Menendez, Joseph H.

Joseph H. Menendez Vita Group
Chief Executive Officer
CLASS OF 1972

"Washington & Jefferson College exposed me to new things," recalls Joseph Menendez. "I remember being introduced to art, comparative religions, and various required courses for the 'uncommon man.' While I must admit that these courses were taken with begrudging skepticism, they instilled in me a hunger to learn."

Motivated by this hunger to learn, Menendez immersed himself in the sciences at W&J, pursuing a major in chemistry. When he was not busy studying Avogadro's number and chemical bonds, Menendez found a welcome outlet in volunteer work, intramural sports, and his fraternity, Kappa Sigma.

After graduating from W&J, Menendez complemented his chemistry background with a master's degree in business administration from the University of Pittsburgh and began work at Corning Inc., an American manufacturer of glass and ceramics.

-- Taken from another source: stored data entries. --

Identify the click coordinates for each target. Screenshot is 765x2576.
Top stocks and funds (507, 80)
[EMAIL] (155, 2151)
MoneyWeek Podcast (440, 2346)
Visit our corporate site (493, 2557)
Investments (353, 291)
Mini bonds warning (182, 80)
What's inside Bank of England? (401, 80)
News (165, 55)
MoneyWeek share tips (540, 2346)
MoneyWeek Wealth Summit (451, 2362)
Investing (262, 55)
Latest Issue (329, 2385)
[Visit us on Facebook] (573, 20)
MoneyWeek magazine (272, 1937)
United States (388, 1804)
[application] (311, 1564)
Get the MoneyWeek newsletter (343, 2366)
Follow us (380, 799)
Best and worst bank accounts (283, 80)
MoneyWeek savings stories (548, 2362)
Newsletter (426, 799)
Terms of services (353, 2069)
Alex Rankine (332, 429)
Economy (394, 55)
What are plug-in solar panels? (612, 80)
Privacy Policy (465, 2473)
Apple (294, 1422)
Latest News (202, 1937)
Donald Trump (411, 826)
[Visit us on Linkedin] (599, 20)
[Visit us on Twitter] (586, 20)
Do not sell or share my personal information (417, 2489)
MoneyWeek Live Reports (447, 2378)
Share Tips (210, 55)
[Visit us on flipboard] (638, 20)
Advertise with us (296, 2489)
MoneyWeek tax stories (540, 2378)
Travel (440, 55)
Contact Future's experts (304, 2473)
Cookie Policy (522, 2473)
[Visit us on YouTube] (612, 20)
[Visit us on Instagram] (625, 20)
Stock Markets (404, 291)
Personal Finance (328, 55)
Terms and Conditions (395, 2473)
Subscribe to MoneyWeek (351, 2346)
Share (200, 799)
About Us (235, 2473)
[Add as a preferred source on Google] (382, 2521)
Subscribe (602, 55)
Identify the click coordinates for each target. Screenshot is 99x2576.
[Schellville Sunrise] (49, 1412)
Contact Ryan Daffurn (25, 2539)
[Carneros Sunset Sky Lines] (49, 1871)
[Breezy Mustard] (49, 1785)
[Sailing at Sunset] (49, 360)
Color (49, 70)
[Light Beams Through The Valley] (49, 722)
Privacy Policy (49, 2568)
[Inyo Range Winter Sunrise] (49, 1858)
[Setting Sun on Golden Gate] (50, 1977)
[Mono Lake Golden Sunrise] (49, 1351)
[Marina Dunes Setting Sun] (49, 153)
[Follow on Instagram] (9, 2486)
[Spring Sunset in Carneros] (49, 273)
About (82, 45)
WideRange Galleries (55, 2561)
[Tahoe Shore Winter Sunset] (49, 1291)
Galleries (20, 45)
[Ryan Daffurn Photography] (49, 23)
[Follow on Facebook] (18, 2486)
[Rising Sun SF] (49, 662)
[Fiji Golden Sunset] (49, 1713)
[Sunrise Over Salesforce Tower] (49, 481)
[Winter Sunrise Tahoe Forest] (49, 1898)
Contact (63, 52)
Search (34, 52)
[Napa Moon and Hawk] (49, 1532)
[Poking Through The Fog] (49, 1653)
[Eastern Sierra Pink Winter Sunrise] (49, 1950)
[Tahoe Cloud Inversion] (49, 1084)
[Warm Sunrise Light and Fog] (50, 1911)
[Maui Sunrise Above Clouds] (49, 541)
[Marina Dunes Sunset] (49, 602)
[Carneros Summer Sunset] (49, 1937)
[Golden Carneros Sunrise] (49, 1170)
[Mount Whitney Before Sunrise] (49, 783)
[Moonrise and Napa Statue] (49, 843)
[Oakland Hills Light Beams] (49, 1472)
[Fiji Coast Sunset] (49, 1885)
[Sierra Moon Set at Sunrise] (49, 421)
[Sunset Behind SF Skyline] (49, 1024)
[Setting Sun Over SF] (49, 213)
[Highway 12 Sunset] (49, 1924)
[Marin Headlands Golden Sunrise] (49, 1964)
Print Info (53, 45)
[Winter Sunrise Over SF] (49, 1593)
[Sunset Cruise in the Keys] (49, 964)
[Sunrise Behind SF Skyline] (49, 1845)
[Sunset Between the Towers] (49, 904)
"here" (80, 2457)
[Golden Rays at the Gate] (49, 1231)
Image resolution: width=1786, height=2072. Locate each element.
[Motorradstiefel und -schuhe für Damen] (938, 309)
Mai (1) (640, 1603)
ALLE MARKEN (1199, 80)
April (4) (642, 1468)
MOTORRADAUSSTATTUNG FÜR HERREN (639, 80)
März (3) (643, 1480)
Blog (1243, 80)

He progressed through a variety of front-line production management positions before participating in a leveraged buyout of his Corning business, which eventually was sold to Saint-Gobain, a French multinational manufacturer.

Menendez continued his career with Saint-Gobain for 20 years, moving to Paris and eventually becoming president of Saint-Gobain Abrasives. In this role, he directed the operations of 75 plants in 35 countries. Menendez left Saint-Gobain in 2008 to take the next step in his career as chief executive officer of the Vita Group, based in London. The company produces a wide variety of polymer-based materials serving the bedding, furniture, transportation, and construction markets. The scope of his responsibility at the Vita Group is vast, as he oversees $2 billion in sales, 5,000 employees, and 83 factories in 22 countries.

With no immediate plans to retire, Menendez finds a new opportunity to discover and learn at each stage of his career and life. "I love to travel," he says. "It's a continuation of the personal discovery process that I began at W&J." He encourages students to be open to that discovery process as well. "Cross new frontiers," he advises. "Take subjects that are unusual. Look for new experiences, and travel outside the U.S. to understand other cultures, meet people with different points of view, and see our world from a different perspective."